Given my research focus on eomysticetid baleen whales, it was necessary for me at some point during my Ph.D. to travel to Charleston, South Carolina, to visit Al Sanders and photograph the holotype of Eomysticetus whitmorei. This was the number one objective for my entire month-long excursion. I absolutely loved Charleston, and would love to have an excuse to return.


We moved to New Zealand in March, after a short California winter and after about a month of "nice" weather in Dunedin, were plunged back into four months of winter - we basically had an entire year of winter. Oddly enough, even though it was late October, my visit to Charleston was the first time I felt warm outside since my move to New Zealand. It was also the first time in a long while I could comfortably wear a T-shirt at night in a long while. I really enjoyed Charleston - it's a beautiful city, with so many historical buildings you nearly trip over them.


St. Michael's Episcopal Church, the oldest church in Charleston, built in the 1750's. The plaque on the side of the church claimed several signers of the Declaration of Independence as members (several of whom were interred in the adjoining cemetery).
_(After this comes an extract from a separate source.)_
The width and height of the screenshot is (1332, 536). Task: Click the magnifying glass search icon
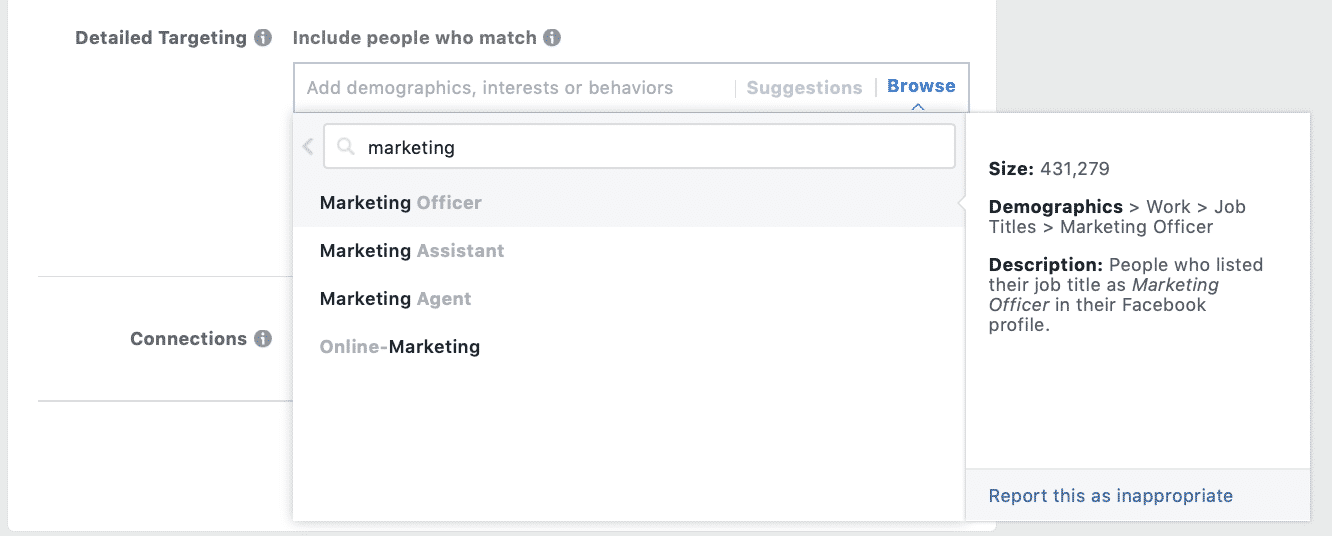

Fort Sumter, as viewed from waterfront park on the east side of Charleston. It's the tiny one on the right, next to the radio antenna. For the uninitiated, the American Civil War began right here in Charleston with the bombardment of the Union-held Fort Sumter (technically, the civil war opened with Citadel cadets firing upon the Union ship Star of the West). It was pretty neat seeing current students jogging around town in "Citadel" sweats (Citadel is a military academy). Just north of St. Michael's church in Charleston, you can find a plaque indicating that the previous building on the site was used for the South Carolina Assembly, where the political leaders of the state voted to become the first state to secede from the Union, shortly following the election of Lincoln.


Speaking of the civil war and all things aquatic, here's the world's first submarine to successfully sink an enemy ship, the H.L. Hunley - it's about 2 meters in diameter and about 5 meters long or so... I would not have wanted to be a crewmember (least of which because the Hunley sank several times, including after it sank the Housatonic). The first operational submarine - the Turtle - was also an American vessel, dating from the American Revolution, where it unsuccessfully attempted to sink a British ship in Boston Harbor. The Charleston Museum is the oldest museum in the United States, and was established in 1773 - to put it another way, it's doors had nearly been open for an entire century before the Civil War began.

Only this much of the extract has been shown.